* Aim *
Extend the passage on the Milk Debt installation, picking up right after its final sentence.

In the installation, listed fears, rendered in white sans-serif lettering, appear variously as projections scrolling up several dark walls or screenings on two black monitors. These blunt texts are alternated with projections or screenings of performance footage, switching between nine different solitary women reading lists of fears, ranging from perennial to highly contemporary, compiled by Chang from various female collaborators in the United States and Hong Kong. All the women appear here with breasts and breast-milk pumps alike on display. A few reside in public spaces—one casually dressed woman rides an L.A. Metro bus; another perches on the root of a tree at the Los Angeles river. All read aloud the same listings of dread. Whereas force of habit tends to keep any single person’s spectrum of worries more or less confined to their internal monologue, in Milk Debt, these are recursively released. Through time and repetition, the precise source of these free-flowing anxieties grows more and more ambiguous, the words becoming absorbed into the continuous stream of the larger narration. Like dipping a cup into some coursing river of fear, one might scoop out "Becoming my mother," or "The reality we are in is really it, there is no glitch, things will proceed this way," or "The Hong Kong I see today will become history." The women, as orators, are a constellation of Zoom windows, Skype sessions, and scenes of urban life, like a contemporary Greek chorus channeling at least a few of any given viewer's own anxieties around the incessant dramas of our present world.

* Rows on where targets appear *
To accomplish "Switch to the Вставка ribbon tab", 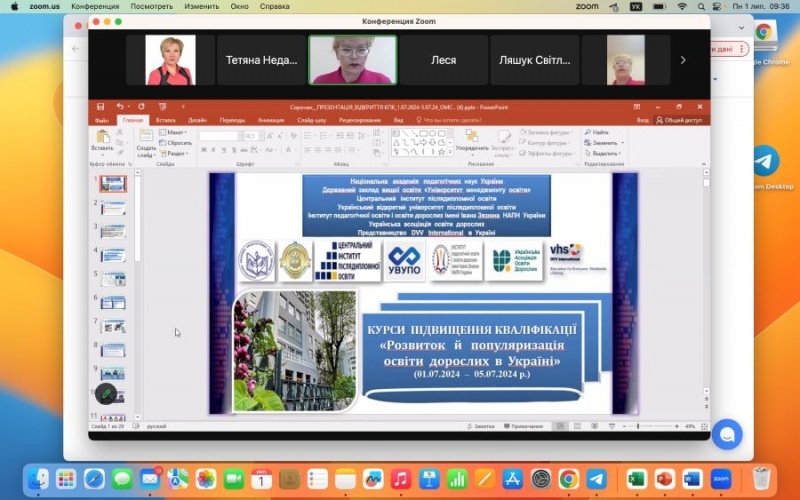I will click(x=166, y=120).
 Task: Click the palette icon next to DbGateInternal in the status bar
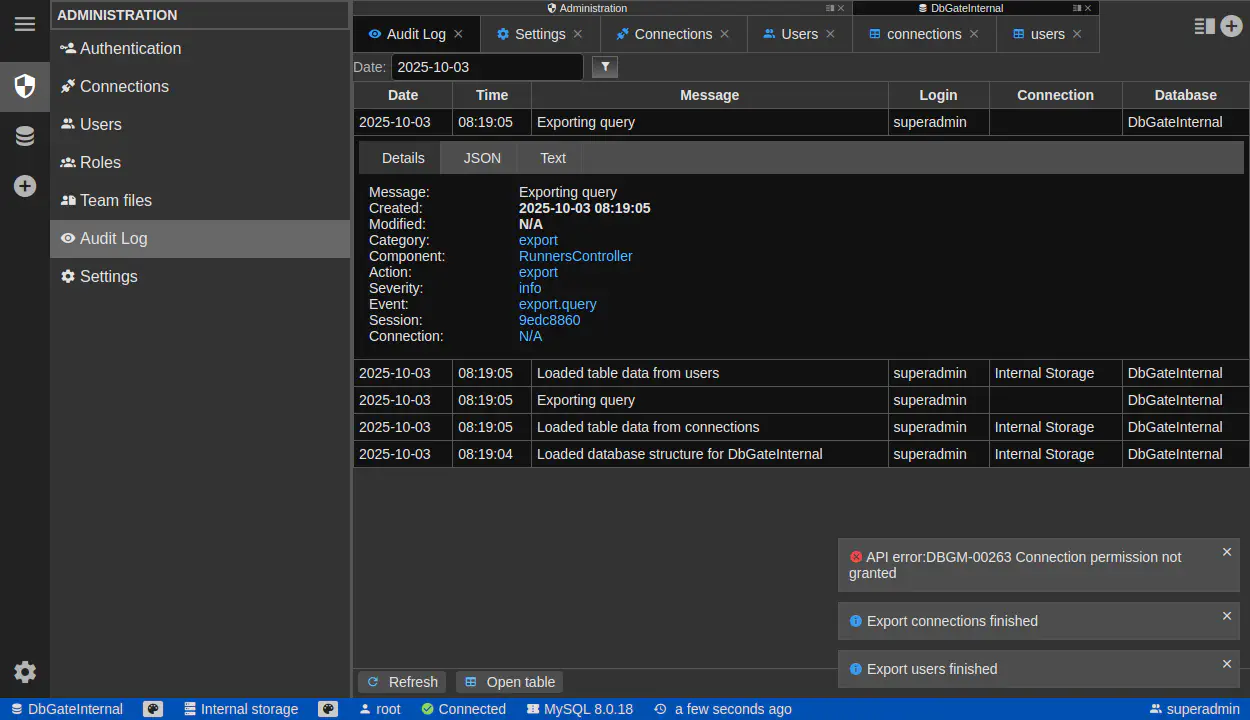[x=153, y=709]
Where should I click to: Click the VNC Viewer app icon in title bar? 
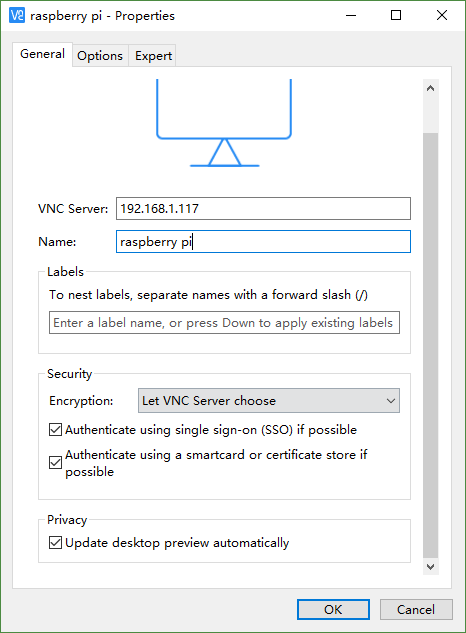17,15
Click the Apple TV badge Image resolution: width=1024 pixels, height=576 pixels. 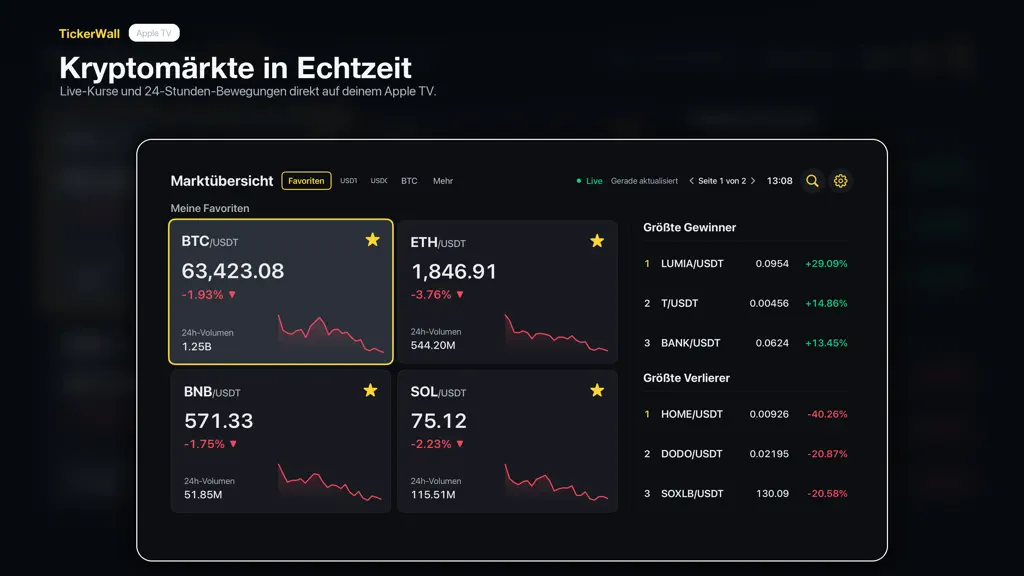154,33
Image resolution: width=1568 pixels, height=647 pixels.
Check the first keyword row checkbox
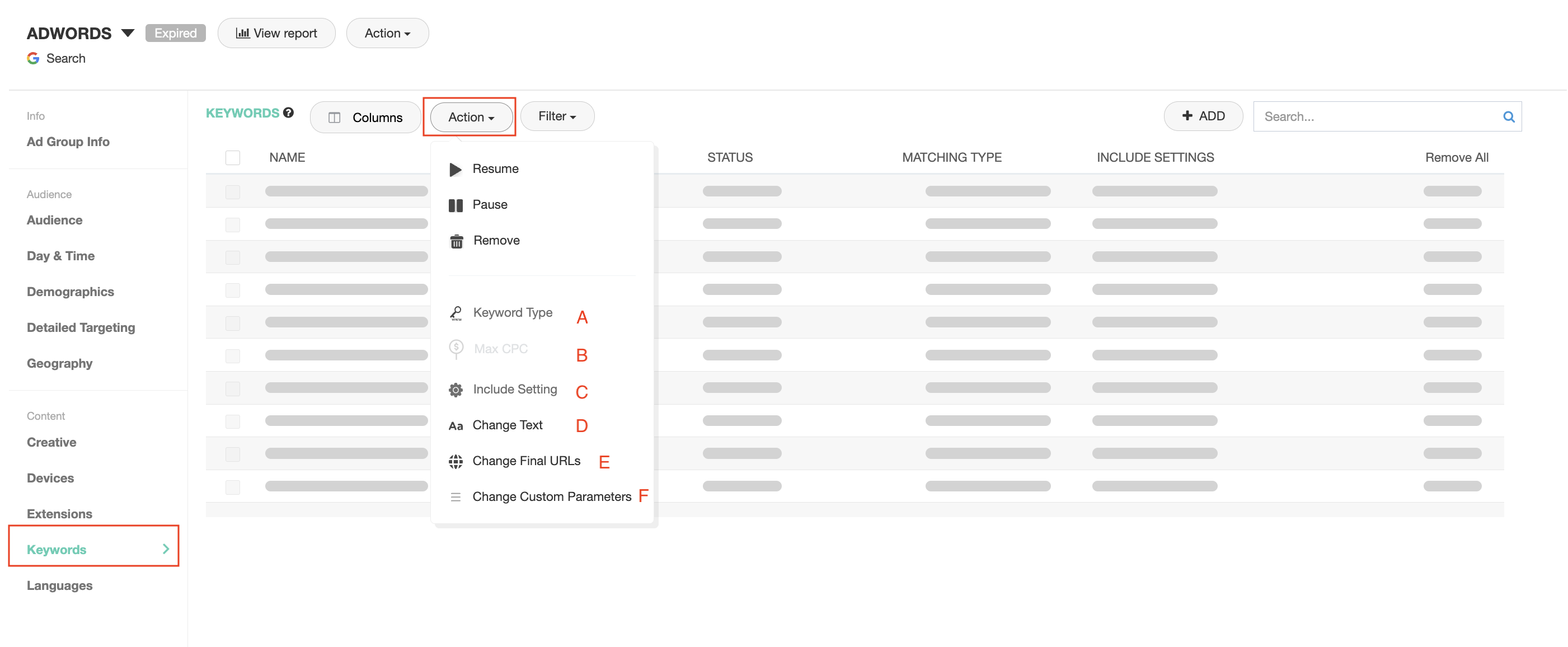tap(233, 192)
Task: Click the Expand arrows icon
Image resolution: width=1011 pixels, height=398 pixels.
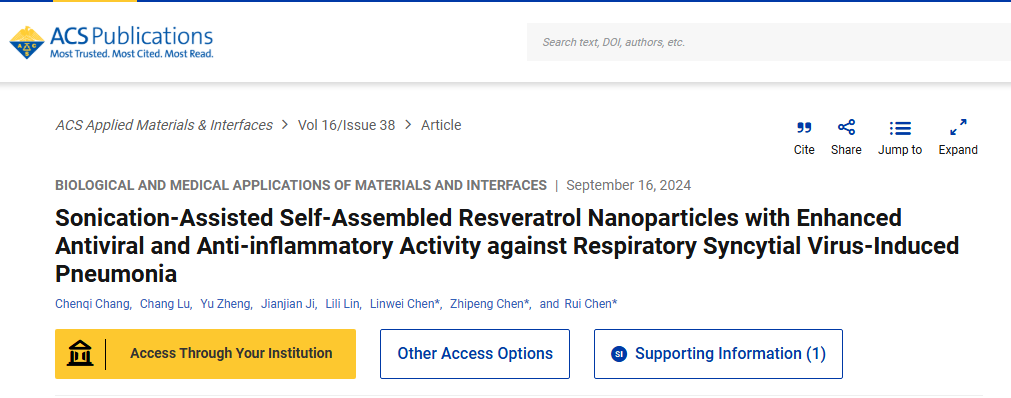Action: coord(958,128)
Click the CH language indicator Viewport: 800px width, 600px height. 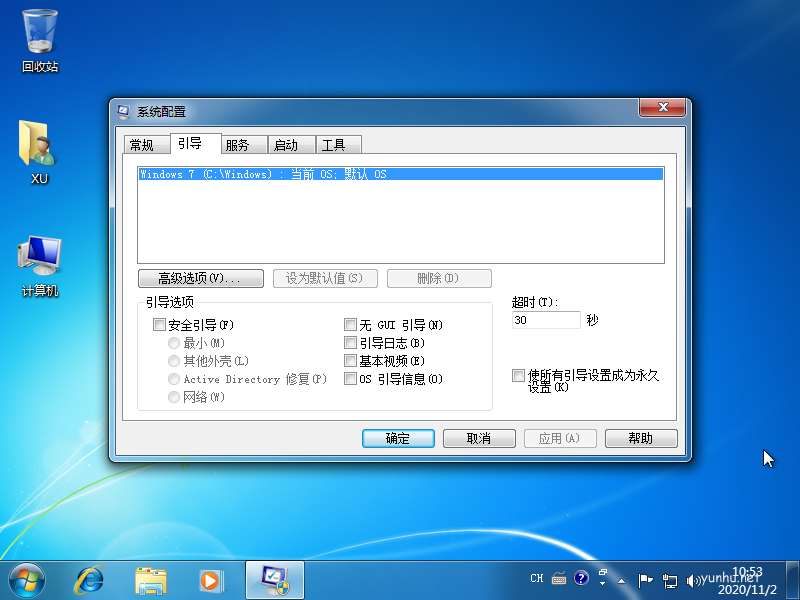click(537, 578)
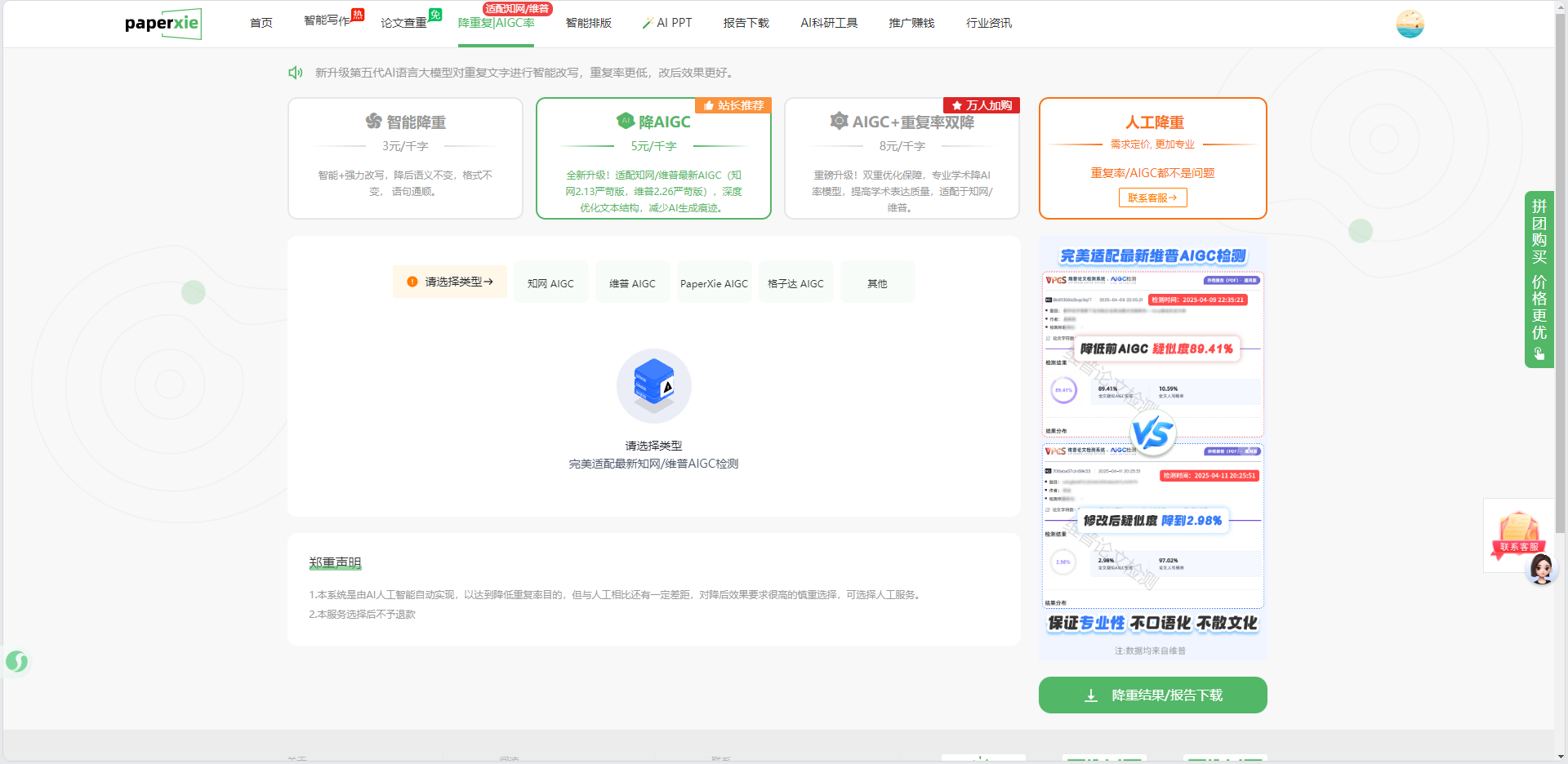Click the page vertical scrollbar
The height and width of the screenshot is (764, 1568).
(1561, 326)
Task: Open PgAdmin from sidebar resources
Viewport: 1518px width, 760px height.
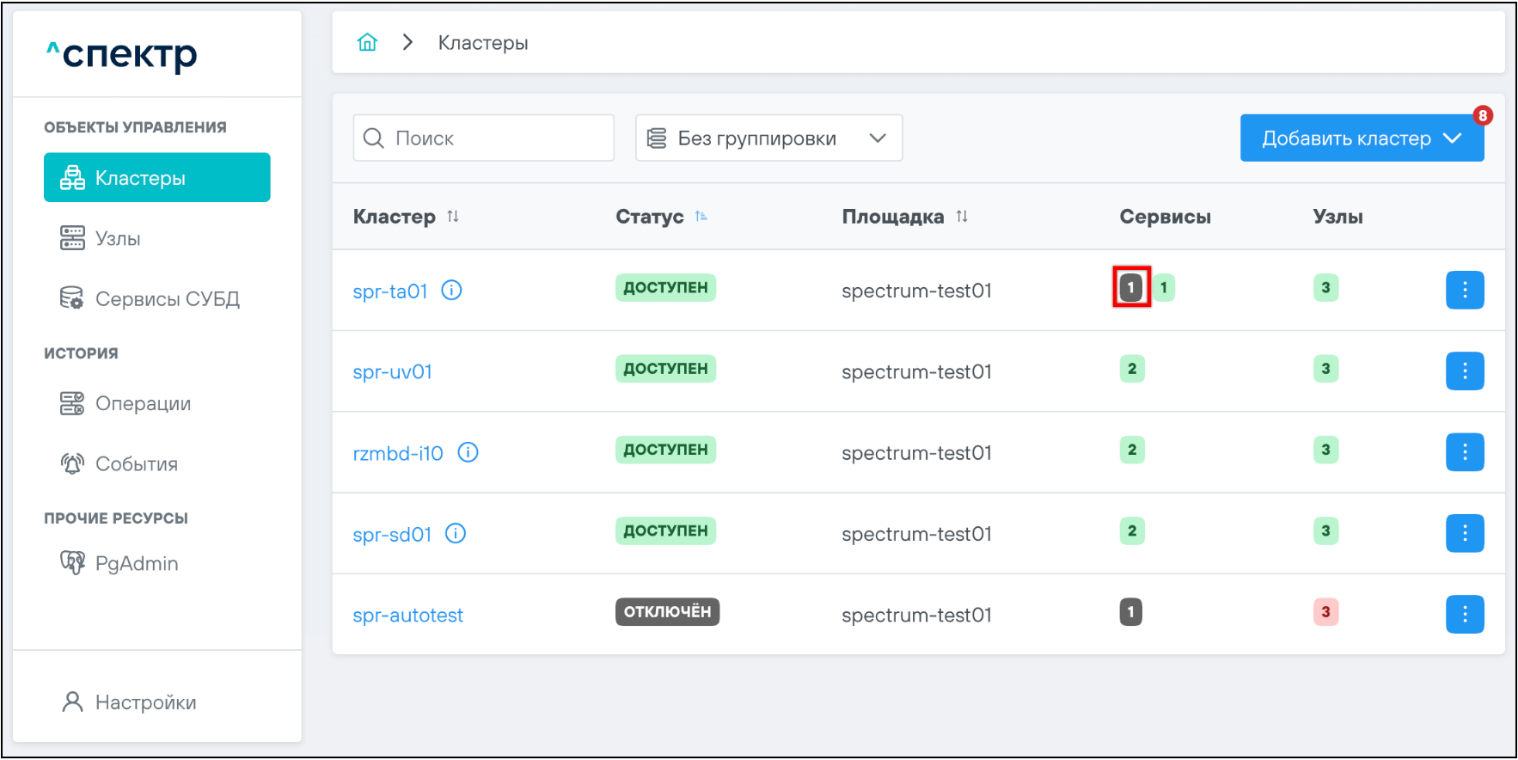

* Response *
A particular passage from the piece, set in Hong Kong, makes for an alarmingly timely articulation of the artist’s concerns around flow and revelation. Relatedly, can you recall this advice from the past? “Be water, my friend.” That’s how martial artist, actor, and Hong Kong native Bruce Lee put it in a 1971 television interview, extolling the virtues and possibilities afforded to fluidity, flexibility, even formlessness. In the early summer of 2019, this idea became the principle of a new circulation: The sea of protests in Hong Kong as people flooded the streets in a backlash initially aimed against the proposal of an extradition bill, which would have allowed Hong Kong to detain and transfer people wanted in countries and territories such as Taiwan and the Chinese mainland. Even after its withdrawal by late summer, the people kept coming out, moving, speaking, arriving, and leaving, clashing with and evading the authorities. When an idea takes hold, how much of what follows is purely voluntary? Is being compelled to act something like being subject to gravity; is it a natural force, strengthened rather than defeated by resistance?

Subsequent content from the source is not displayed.